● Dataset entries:
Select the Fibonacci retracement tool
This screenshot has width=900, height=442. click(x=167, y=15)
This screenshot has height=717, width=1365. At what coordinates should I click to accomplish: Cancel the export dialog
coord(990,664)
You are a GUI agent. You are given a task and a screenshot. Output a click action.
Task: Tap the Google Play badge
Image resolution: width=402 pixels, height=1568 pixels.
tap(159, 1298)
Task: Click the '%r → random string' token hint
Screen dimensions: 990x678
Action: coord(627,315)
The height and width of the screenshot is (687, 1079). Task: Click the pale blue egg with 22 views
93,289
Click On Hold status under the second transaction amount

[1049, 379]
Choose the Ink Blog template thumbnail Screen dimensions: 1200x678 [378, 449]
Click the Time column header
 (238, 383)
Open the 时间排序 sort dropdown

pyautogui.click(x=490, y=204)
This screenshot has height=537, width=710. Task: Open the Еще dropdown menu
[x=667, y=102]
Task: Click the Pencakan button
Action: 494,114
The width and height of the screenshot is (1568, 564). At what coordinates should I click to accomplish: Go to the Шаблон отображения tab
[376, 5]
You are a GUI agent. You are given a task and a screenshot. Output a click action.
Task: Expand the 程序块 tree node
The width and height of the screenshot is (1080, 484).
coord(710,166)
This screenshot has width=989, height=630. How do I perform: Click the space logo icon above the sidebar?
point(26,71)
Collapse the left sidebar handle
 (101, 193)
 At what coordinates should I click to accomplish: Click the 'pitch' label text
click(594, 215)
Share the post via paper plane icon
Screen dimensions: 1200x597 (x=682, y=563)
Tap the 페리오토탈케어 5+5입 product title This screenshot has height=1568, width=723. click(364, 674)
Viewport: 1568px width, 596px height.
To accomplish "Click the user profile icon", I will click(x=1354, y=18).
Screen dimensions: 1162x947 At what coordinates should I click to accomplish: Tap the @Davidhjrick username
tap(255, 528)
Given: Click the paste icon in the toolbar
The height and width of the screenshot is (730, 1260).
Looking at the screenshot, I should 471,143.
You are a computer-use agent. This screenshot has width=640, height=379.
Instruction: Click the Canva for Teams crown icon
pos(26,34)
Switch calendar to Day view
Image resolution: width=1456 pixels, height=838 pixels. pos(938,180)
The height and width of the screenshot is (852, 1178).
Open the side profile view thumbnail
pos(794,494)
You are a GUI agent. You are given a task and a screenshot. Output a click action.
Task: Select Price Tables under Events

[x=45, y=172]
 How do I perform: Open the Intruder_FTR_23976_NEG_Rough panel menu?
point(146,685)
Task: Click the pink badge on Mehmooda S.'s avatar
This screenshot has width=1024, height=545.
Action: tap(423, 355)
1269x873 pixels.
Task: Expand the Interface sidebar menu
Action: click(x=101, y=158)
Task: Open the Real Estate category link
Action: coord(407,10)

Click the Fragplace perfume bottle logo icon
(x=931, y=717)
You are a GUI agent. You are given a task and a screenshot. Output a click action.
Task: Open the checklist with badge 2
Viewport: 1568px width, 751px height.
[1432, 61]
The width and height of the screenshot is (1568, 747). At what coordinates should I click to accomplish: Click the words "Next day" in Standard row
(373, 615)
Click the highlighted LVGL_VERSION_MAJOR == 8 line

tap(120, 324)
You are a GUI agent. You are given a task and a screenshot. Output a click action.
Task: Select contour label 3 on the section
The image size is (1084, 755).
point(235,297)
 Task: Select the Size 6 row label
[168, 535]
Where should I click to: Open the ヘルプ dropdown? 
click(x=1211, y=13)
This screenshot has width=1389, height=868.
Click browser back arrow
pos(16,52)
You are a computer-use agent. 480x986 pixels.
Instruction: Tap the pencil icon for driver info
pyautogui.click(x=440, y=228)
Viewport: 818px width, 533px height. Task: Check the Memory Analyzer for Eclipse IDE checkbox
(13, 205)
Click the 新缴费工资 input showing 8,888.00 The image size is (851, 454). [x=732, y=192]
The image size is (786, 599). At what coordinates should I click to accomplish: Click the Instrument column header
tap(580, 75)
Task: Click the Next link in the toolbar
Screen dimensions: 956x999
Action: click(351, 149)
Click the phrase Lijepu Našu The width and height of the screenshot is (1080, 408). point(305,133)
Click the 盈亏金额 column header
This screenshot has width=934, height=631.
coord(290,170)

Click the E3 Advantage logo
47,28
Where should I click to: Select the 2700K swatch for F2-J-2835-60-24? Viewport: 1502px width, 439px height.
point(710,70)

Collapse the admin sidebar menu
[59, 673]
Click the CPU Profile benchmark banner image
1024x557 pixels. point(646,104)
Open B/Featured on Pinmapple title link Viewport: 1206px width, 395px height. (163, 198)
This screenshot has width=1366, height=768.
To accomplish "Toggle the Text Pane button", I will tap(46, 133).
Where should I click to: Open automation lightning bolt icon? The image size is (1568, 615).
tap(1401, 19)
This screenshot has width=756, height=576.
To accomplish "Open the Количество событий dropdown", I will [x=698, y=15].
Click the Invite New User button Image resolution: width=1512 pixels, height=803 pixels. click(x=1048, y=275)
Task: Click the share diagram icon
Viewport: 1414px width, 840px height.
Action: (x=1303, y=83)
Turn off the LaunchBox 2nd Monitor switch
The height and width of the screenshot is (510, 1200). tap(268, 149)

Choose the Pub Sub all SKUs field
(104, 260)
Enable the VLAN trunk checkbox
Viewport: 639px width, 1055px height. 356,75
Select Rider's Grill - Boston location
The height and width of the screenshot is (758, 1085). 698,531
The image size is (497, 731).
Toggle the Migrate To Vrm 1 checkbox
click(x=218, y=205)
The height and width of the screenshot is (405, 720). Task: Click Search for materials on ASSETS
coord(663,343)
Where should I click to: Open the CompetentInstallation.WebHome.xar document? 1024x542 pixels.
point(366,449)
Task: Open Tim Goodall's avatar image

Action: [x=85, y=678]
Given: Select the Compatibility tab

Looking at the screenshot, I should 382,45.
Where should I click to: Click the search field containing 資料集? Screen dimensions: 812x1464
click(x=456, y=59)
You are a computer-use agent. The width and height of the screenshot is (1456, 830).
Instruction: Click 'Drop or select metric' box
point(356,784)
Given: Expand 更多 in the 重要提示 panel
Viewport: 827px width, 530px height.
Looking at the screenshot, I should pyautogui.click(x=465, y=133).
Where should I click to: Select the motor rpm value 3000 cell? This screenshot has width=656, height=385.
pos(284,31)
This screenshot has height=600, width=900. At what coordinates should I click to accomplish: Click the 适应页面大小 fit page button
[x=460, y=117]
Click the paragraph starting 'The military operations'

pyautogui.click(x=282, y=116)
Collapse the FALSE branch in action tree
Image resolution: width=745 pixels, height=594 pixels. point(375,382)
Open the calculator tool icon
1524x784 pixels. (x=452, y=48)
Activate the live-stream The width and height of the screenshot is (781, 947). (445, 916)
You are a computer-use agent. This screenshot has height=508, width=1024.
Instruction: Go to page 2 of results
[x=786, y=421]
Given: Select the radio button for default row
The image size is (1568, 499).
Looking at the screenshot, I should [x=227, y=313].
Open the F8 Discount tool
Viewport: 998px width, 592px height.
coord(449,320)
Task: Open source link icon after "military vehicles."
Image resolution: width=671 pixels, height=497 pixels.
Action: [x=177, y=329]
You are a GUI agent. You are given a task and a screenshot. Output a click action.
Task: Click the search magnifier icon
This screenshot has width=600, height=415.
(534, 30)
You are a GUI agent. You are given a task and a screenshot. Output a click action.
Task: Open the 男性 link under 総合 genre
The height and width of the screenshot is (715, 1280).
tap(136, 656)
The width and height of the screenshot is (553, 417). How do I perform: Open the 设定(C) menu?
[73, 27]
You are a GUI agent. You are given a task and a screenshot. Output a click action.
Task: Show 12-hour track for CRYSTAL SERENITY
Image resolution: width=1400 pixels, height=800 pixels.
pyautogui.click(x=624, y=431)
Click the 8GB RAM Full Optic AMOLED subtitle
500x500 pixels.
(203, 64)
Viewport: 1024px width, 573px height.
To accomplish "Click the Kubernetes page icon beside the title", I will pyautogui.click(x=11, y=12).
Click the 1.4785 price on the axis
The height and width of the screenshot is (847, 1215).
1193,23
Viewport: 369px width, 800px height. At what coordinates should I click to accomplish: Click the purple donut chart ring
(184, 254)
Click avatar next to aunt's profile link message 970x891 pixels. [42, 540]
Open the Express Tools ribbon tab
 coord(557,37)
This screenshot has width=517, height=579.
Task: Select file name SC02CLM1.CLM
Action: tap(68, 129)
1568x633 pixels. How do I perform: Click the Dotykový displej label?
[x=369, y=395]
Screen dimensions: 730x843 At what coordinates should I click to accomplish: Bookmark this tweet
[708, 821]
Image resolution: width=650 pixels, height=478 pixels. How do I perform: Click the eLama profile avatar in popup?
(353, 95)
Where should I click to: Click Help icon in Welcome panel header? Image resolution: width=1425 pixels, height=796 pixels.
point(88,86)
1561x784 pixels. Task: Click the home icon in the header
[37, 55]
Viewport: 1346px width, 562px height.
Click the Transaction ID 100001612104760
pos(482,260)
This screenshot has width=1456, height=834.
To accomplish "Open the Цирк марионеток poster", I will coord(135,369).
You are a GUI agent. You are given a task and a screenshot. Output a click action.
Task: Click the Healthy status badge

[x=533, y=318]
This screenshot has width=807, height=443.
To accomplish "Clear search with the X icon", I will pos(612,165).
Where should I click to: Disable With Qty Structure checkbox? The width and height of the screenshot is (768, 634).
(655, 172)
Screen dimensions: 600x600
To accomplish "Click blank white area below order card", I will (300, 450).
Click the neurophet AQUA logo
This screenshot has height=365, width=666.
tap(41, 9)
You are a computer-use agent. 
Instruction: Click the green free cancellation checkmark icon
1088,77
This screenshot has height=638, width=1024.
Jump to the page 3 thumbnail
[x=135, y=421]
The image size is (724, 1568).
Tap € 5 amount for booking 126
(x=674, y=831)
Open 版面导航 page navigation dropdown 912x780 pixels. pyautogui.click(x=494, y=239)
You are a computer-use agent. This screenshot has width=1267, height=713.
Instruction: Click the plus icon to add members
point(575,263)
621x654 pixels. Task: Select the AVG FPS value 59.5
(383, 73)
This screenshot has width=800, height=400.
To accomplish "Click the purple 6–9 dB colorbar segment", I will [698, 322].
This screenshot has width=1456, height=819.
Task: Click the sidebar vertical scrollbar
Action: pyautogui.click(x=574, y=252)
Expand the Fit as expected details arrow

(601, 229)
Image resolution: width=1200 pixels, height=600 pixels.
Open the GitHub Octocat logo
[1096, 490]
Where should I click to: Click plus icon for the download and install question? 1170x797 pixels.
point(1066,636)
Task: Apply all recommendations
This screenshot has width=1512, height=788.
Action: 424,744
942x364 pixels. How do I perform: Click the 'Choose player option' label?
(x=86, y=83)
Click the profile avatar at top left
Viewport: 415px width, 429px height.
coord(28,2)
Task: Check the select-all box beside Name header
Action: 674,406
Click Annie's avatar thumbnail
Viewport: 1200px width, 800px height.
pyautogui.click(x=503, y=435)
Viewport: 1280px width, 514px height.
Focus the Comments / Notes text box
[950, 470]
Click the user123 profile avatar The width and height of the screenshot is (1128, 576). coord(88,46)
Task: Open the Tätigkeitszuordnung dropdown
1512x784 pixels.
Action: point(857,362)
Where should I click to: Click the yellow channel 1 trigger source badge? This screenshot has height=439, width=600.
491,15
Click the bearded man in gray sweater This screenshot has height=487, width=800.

● Work required: In the preceding records, how many lines include the word "computer"? Reply with the number only.

● Answer for the task: 6